Skip to content

gaku-sei/purescript-node-jwt

Repository files navigation

purescript-node-jwt

Safe bindings for the Node JWT module. Allows to sign, decode, and verify tokens.

Installation

spago install node-jwt

Example

This library adheres to the JWT RFC, so in the below examples, headers is JOSE Header, and claims is, well, Claims.

Sign

To sign a project, you'll need to provide a secret key, some headers, and some claims.

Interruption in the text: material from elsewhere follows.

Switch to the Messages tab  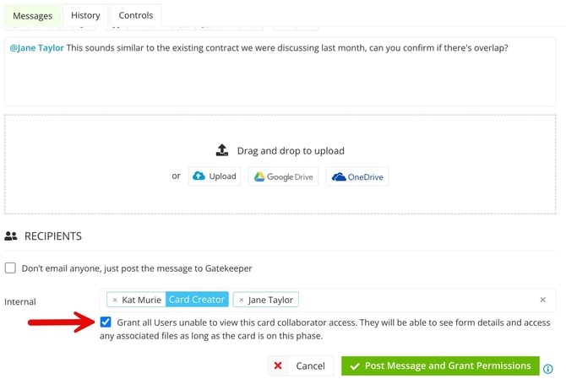click(32, 15)
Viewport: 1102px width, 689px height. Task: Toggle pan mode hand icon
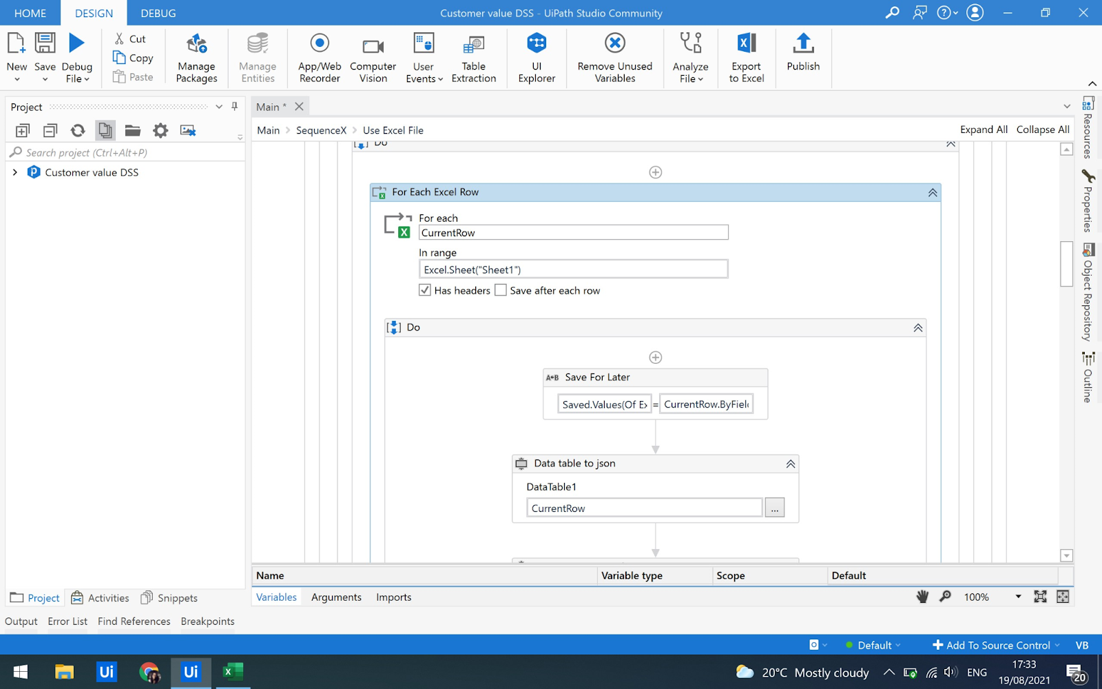(922, 597)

The sign function will return an Aff String.

sign
  (Secret "my-super-secret-key")
  defaultHeaders
  defaultClaims

By default, some values will be set for you: alg will be HS256, typ equals JWT, and the iat field will be set to the creation timestamp. You can override any for the above by providing the value explicitely.

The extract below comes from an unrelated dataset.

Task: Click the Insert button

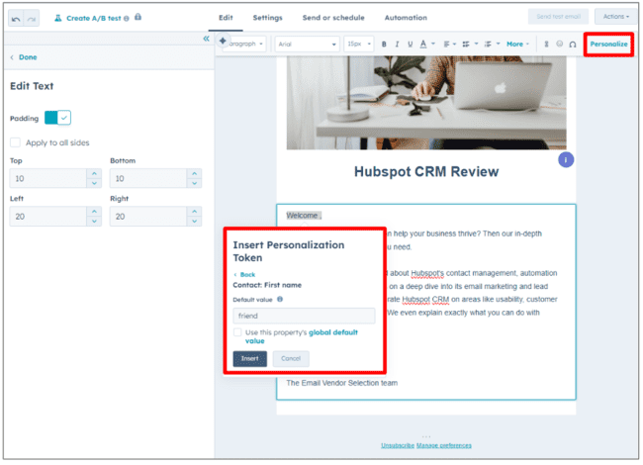Action: (x=249, y=358)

You can also provide an unregisteredClaims record, each values of that record must be encodable:

sign
  (Secret "my-super-secret-key")
  defaultHeaders
  (defaultClaims { unregisteredClaims = Just { foo: "bar" } )

Decode

If decode succeeds, it will return a Token r Unverified where r is the row type of the unregisteredClaims record. You can read the headers and claims as follow:

decodedHeaders :: String -> Maybe JOSEHeaders
decodedHeaders token = hush $ decode' token <#> _.headers

decodedClaims :: String -> Maybe (Claims ())
decodedClaims token = hush $ decode' token <#> _.claims

decodedClaims' :: String -> Maybe (Claims ( foo :: String ))
decodedClaims' token = hush $ decode token <#> _.claims

Notice that when decoding claims with some explicit unregistered claims, said claims must be of the expected type at runtime.

Verify

If verify succeeds, it will return a Token Verified you can read the headers and claims this way:

verifiedHeaders :: String -> Maybe JOSEHeaders
verifiedHeaders token = hush $ verify' (Secret "my-super-secret-key") token <#> _.headers

verifiedClaims :: String -> Maybe (Claims ())
verifiedClaims token = hush $ verify' (Secret "my-super-secret-key") token <#> _.claims

verifiedClaims' :: String -> Maybe (Claims ( foo :: String ))
verifiedClaims' token = hush $ verify (Secret "my-super-secret-key") token <#> _.claims

Documentation

Module documentation is published on Pursuit.